▶ [How to complete this task]:
The answer must be every line below that holds the word "agent".

▶ [Information shown]:
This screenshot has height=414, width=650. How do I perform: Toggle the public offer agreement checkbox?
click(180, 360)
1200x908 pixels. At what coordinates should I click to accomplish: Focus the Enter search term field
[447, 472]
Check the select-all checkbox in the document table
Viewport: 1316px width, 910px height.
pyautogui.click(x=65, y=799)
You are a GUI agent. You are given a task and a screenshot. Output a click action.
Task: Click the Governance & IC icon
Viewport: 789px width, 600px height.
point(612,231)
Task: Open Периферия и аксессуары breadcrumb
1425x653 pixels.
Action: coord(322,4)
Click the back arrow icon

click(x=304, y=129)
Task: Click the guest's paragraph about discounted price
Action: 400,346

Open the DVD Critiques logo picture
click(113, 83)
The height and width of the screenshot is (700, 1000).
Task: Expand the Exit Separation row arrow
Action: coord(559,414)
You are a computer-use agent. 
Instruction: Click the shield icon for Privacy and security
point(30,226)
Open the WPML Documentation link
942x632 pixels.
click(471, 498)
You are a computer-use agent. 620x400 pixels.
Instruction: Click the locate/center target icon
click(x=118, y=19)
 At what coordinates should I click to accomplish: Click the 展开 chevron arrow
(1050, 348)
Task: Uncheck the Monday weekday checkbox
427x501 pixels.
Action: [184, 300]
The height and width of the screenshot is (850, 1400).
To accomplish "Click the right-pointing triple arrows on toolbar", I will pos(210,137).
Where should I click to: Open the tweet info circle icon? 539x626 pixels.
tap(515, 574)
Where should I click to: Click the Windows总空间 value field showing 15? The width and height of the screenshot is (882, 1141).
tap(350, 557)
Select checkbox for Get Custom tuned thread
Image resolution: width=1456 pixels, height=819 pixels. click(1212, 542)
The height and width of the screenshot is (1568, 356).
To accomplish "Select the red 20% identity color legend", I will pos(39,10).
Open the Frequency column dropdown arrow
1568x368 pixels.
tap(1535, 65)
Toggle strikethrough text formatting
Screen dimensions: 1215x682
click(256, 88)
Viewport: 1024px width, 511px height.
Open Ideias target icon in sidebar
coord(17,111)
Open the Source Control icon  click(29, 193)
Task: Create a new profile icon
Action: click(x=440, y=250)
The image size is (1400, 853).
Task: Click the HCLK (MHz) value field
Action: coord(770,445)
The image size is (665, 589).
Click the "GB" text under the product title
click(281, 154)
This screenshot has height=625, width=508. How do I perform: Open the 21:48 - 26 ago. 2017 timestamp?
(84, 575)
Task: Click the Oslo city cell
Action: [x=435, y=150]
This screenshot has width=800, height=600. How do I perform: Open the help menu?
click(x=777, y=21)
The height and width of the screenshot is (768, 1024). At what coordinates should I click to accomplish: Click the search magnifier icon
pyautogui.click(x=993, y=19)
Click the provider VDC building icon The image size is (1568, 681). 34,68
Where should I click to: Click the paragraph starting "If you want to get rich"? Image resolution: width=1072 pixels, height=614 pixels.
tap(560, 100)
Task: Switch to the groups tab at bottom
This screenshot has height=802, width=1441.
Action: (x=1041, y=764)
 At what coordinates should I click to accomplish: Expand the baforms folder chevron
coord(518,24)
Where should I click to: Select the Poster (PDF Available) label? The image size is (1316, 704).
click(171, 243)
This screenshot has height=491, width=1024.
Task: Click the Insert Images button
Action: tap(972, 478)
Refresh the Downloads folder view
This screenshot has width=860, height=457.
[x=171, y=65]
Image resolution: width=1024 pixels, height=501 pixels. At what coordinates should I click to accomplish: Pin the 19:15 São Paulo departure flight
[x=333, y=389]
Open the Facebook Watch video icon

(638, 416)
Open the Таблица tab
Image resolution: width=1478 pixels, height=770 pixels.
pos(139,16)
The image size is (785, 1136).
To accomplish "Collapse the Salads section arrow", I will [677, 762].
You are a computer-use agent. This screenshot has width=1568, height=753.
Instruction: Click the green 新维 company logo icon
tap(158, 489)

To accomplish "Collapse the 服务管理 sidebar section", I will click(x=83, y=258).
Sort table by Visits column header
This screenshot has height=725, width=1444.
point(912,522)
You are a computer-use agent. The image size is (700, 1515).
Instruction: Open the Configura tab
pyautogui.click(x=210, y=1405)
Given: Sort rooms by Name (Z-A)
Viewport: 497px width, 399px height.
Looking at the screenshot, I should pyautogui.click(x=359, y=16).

▶ [Written solution]:
You are a GUI agent. You are given a task and a screenshot. Output a click action.
You are a computer-use agent. 
You are a computer-use agent. 620x400 pixels.
You are a computer-use agent. This screenshot has width=1568, height=753.
You are a computer-use agent. The image size is (700, 1515).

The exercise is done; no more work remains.